Eventually we decided to take a break and eat something. I called my brother, who lives nearby and he wanted to come help. I also called several registered dog trackers in the area and was lucky enough to connect with one. He was out on a call, but said he’d come by when he was done with that.

When the tracker showed up, we were in the same spot. We returned to the site of the shot as the handler explained how dog tracking works. I always assumed they tracked the scent of blood, but apparently, that’s not the case and it’s more like an individual cocktail of hormones released by the deer at the shot. The dog was tired, but took right off and quickly had us to where we’d lost the track. To my surprise, it went right by our woods route and went to the metal fence. I hadn’t noticed a smallish rectangular opening in the fence, but the deer knew it was there. A single drop of blood was underneath!

The deer then appeared to run across the field and into a woodlot that was fearfully thick. We spent the next couple of hours crisscrossing that woodlot, but there were tons of deer trails and eventually, the dog kept losing the scent at this big crossroads area. We even started over at the fence again and still ended up with the same result. It was going to be dark soon and we had to face the fact that this deer was not hit hard enough.

I’ve never lost a deer before. It’s a frustrating feeling, but made worse, in this case, by the fact that this was my son’s first deer. It was difficult to watch the excitement of the morning change into the disappointment of the afternoon. He stuck with it all day and I told him I was proud of him, but I was a little stuck between emphasizing that this can happen and that we did the right thing (trying to make him/us feel better), and on the other hand, making sure he understood that this was a real bummer and that we put in our time practicing to avoid these situations. I didn’t want him to beat himself up and I also didn’t want him to feel completely ok about it. It’s a strange thing and I imagine that we’ll end up talking about it more in the future.

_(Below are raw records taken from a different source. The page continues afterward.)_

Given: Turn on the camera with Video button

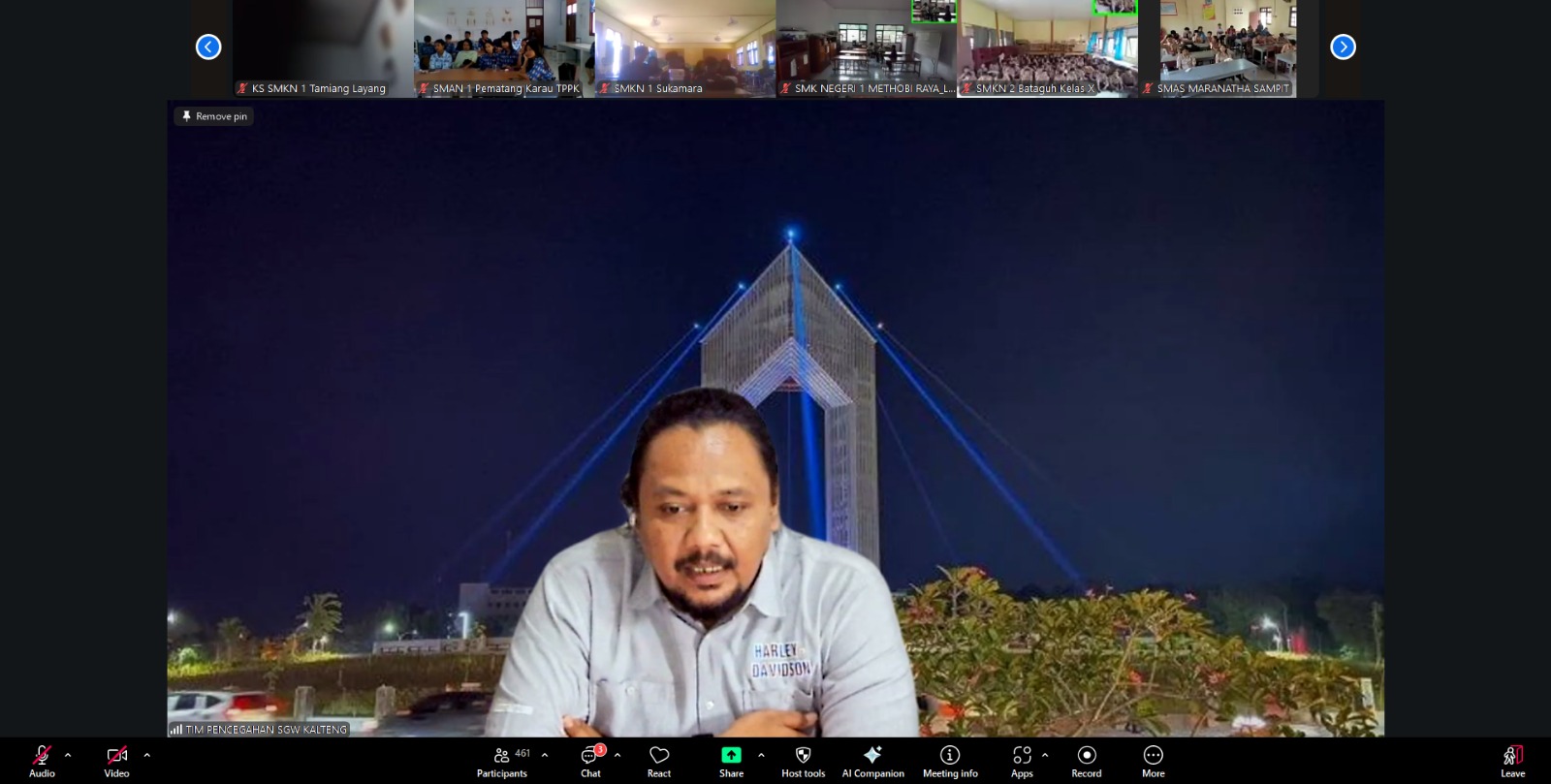Looking at the screenshot, I should point(116,760).
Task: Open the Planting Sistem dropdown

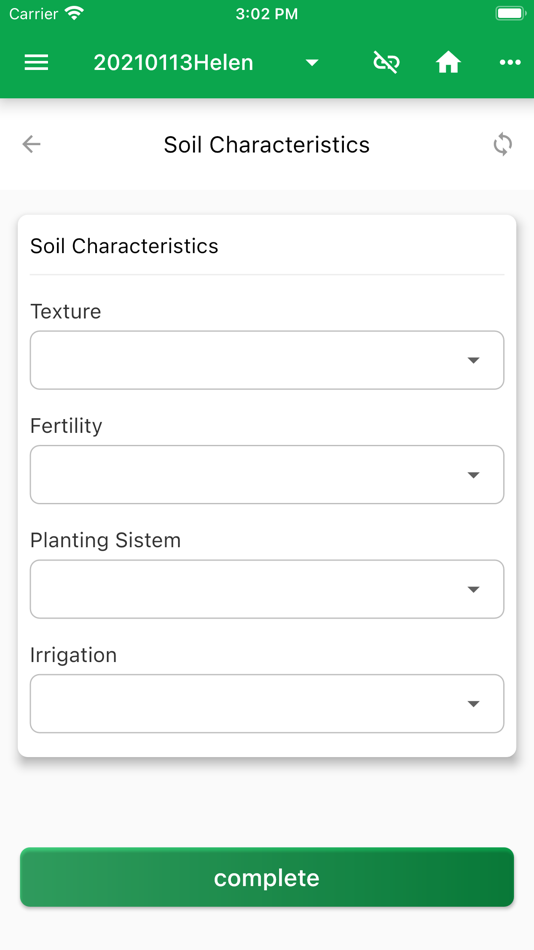Action: click(267, 589)
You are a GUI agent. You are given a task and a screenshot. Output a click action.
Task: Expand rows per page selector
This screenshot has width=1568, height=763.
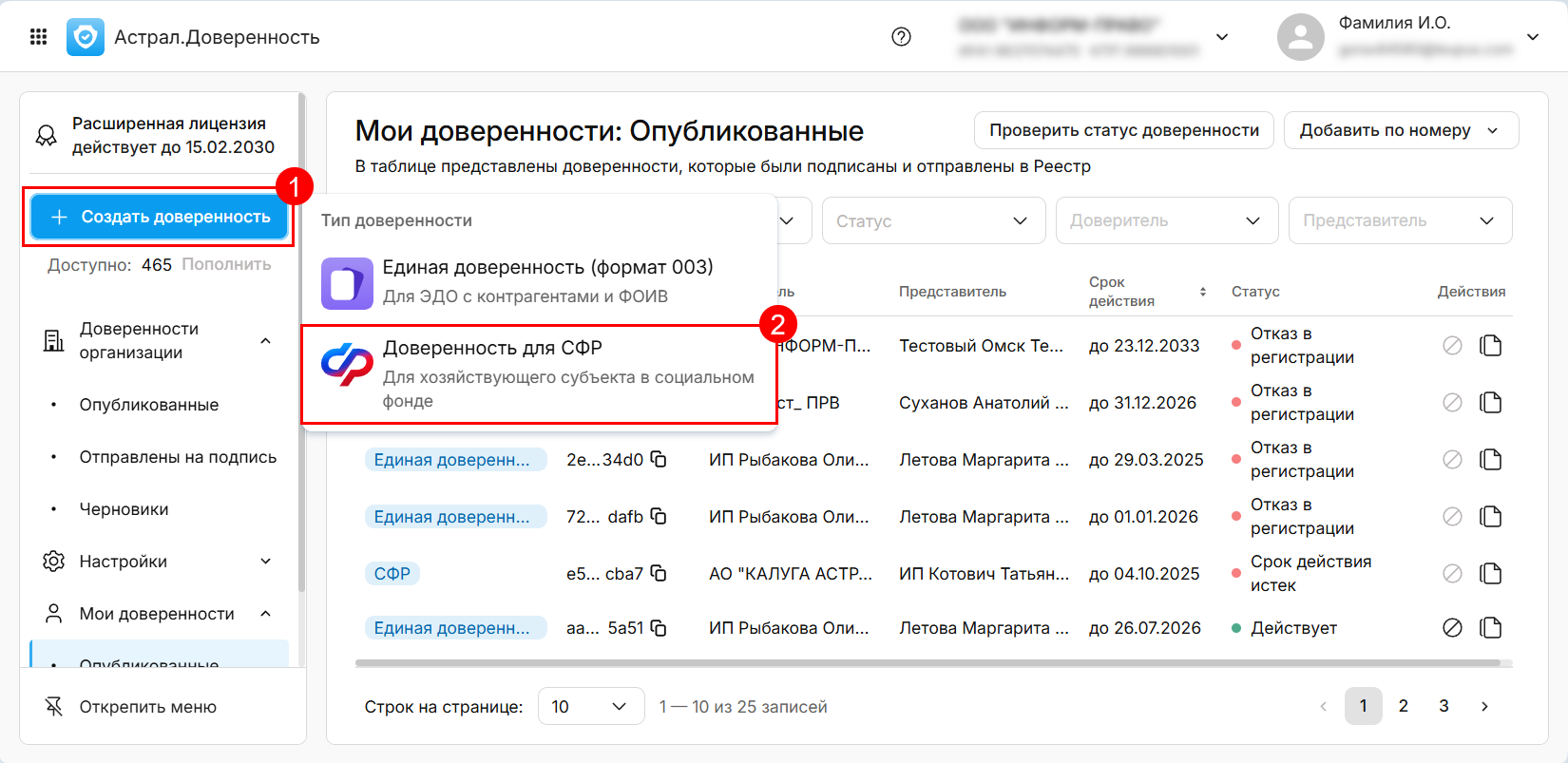click(x=591, y=707)
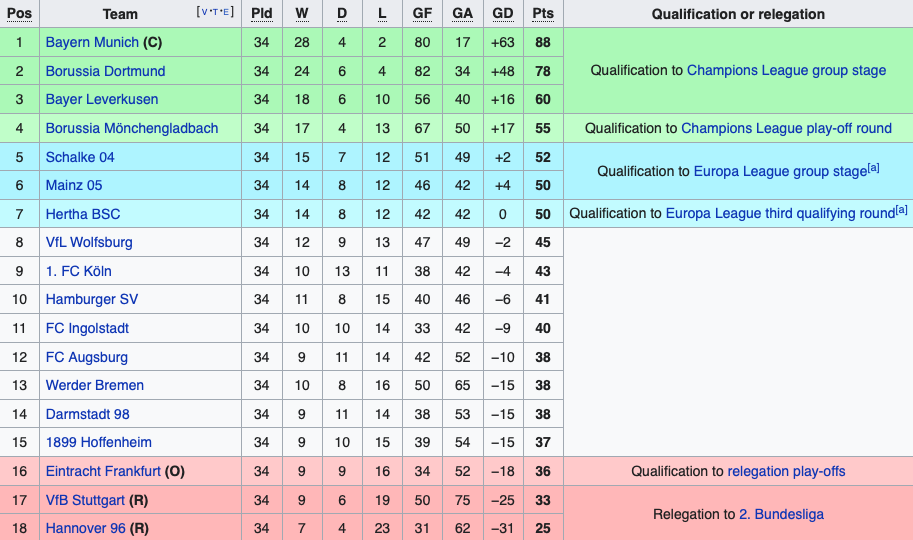Image resolution: width=913 pixels, height=540 pixels.
Task: Open the Hamburger SV page
Action: [x=92, y=299]
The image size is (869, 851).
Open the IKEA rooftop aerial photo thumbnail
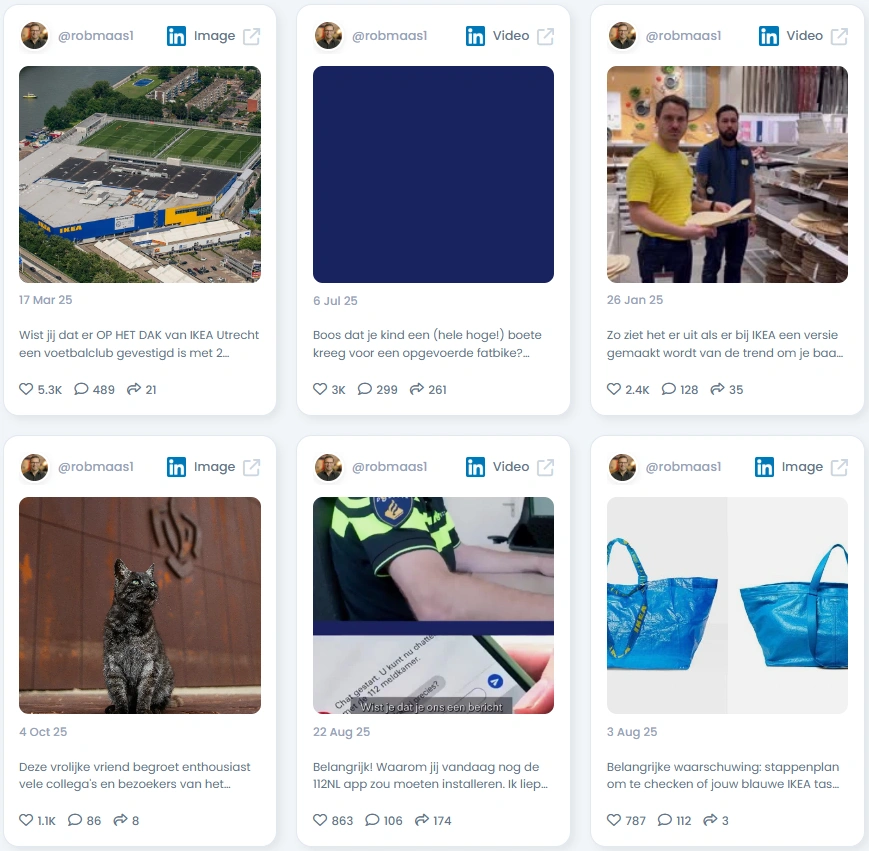140,175
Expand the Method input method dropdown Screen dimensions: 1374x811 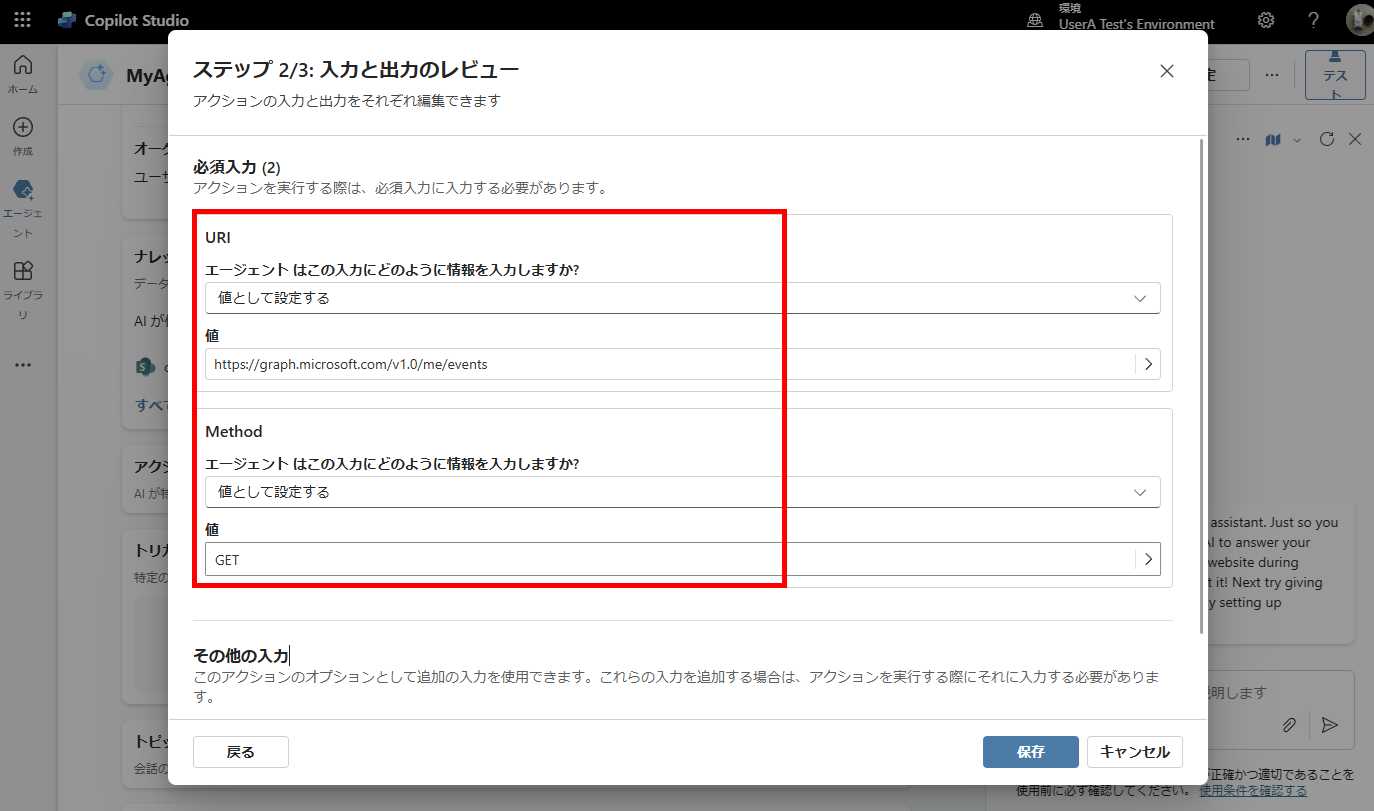682,492
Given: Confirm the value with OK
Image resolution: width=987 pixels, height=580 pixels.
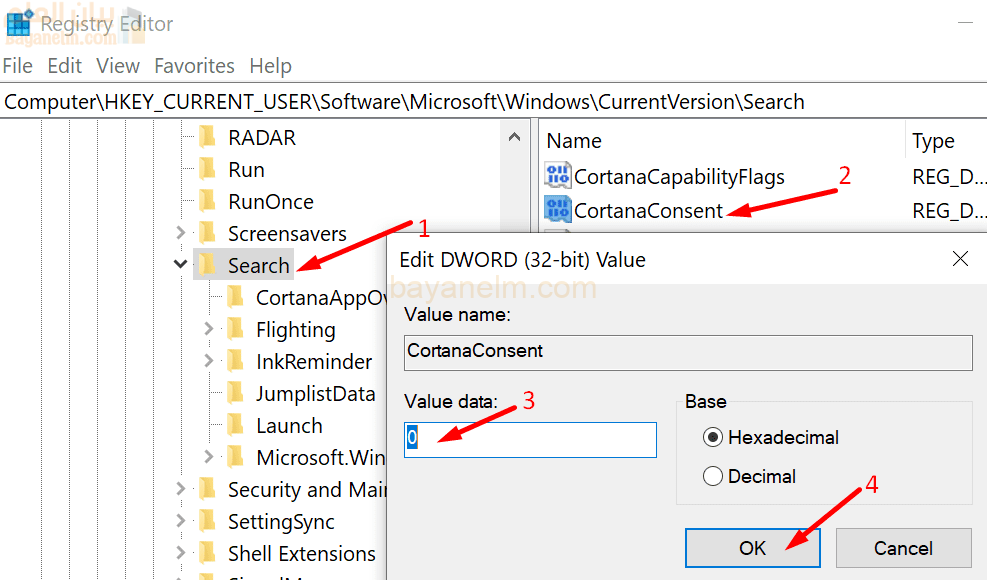Looking at the screenshot, I should [752, 548].
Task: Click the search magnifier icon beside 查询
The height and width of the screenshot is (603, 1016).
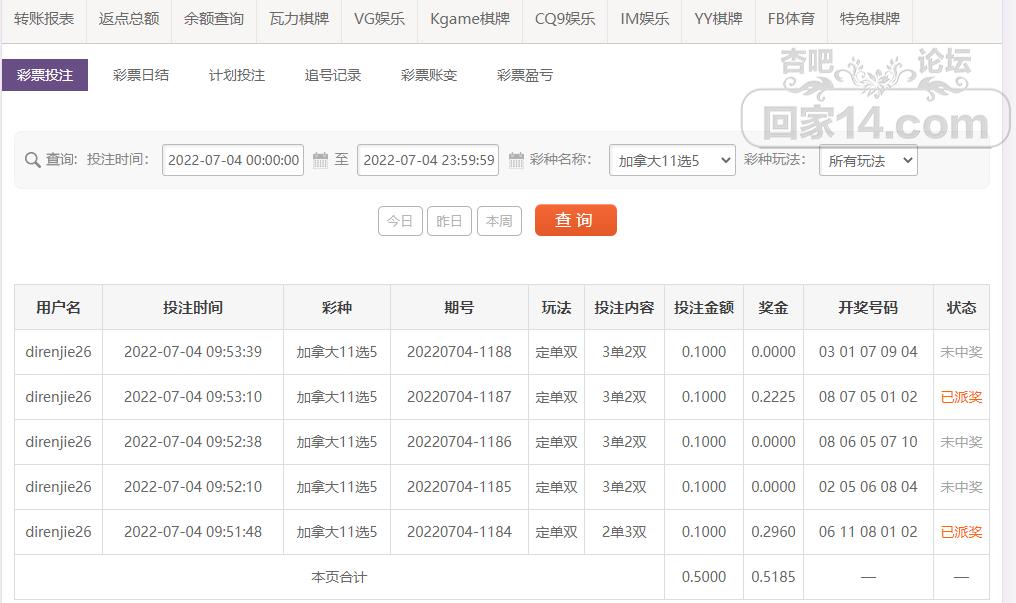Action: (32, 160)
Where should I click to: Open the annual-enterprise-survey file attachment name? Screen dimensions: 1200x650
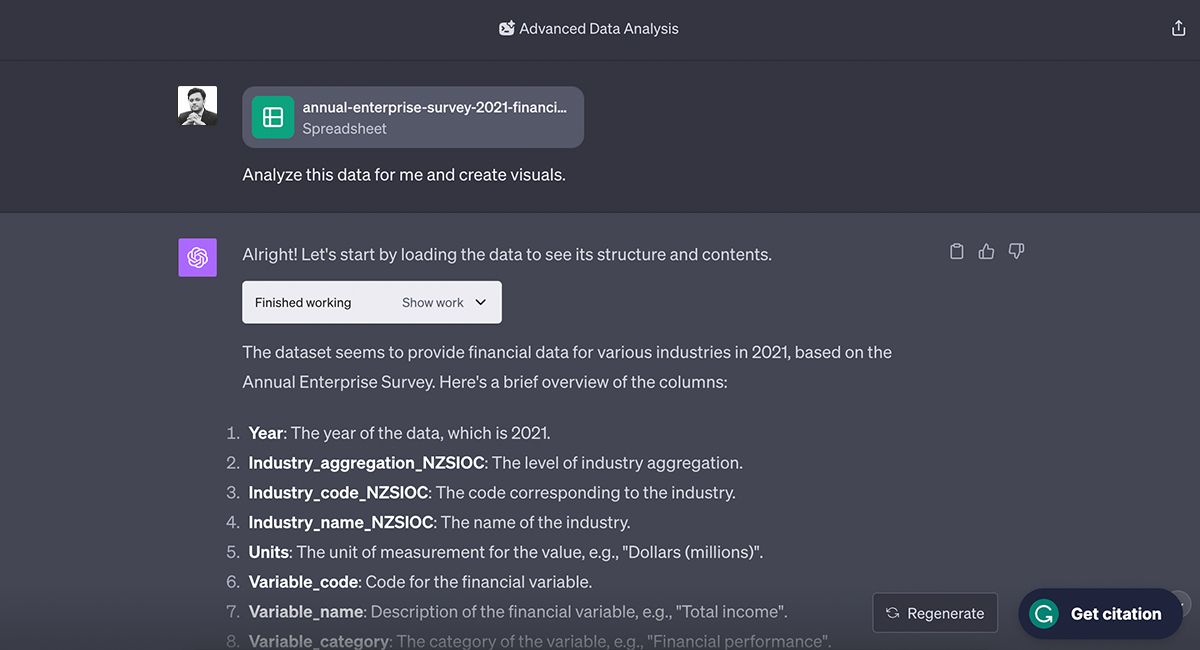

The fact is that it’s a shitty situation all-around. But, I do hope that in the end, it becomes a valuable learning experience for him (and me). I know that I think about it all the time, wishing that his first deer had been a different experience and wishing that the deer hadn't suffered like she did. We will be back out next year and we will probably get in more rifle practice than usual. If you ever find yourself in a similar situation (and I hope you don't), I would strongly urge you to get help from a tracking dog. That dog was awesome and I have no doubt that if this deer had been dead a few hundred yards from the spot we lost the track, he would have found it.


Well-known member
Apr 4, 2016
Grand Jct, CO
Thanks for sharing the story. It's a stinker, but great job trying everything possible to find her. Lots of valuable lessons wrapped up into one day there for your son. It can be nerve wracking hunting with kids (12 and 14 year old hunters in the house). It can be fun as heck too.


Well-known member
Apr 17, 2015
As a father I'm dreading having to go through this with my kids. Just going to be difficult. Thanks for sharing.